### [Raw data]
.....

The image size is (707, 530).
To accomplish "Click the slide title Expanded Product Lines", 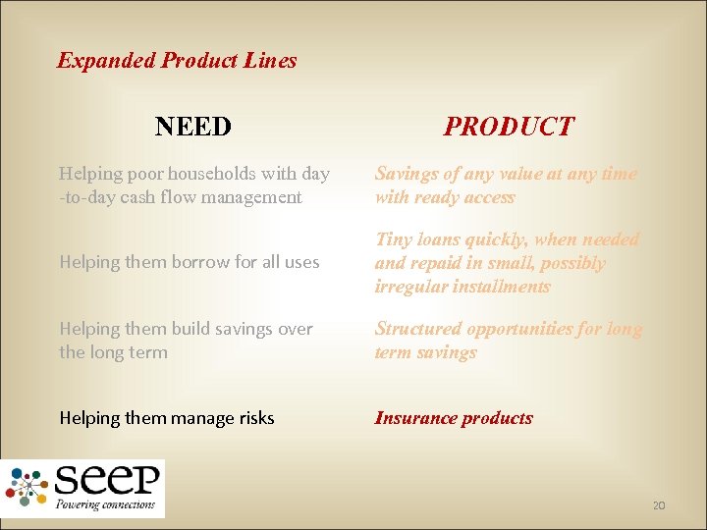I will (x=177, y=60).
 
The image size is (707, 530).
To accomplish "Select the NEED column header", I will (x=193, y=127).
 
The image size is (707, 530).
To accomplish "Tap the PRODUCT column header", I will (x=509, y=127).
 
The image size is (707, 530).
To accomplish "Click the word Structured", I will (x=417, y=329).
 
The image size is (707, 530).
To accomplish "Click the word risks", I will (x=252, y=418).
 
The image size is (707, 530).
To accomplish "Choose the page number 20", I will (x=658, y=505).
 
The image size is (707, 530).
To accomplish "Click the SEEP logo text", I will (x=107, y=481).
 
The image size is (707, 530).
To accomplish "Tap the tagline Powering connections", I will (x=106, y=504).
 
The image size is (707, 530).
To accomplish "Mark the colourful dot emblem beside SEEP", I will (x=28, y=486).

.....

### [What is being asked]
Gather every line of the data above that contains the string "SEEP" and list those lines.

### [Final answer]
To accomplish "Click the SEEP logo text", I will (x=107, y=481).
To accomplish "Mark the colourful dot emblem beside SEEP", I will (x=28, y=486).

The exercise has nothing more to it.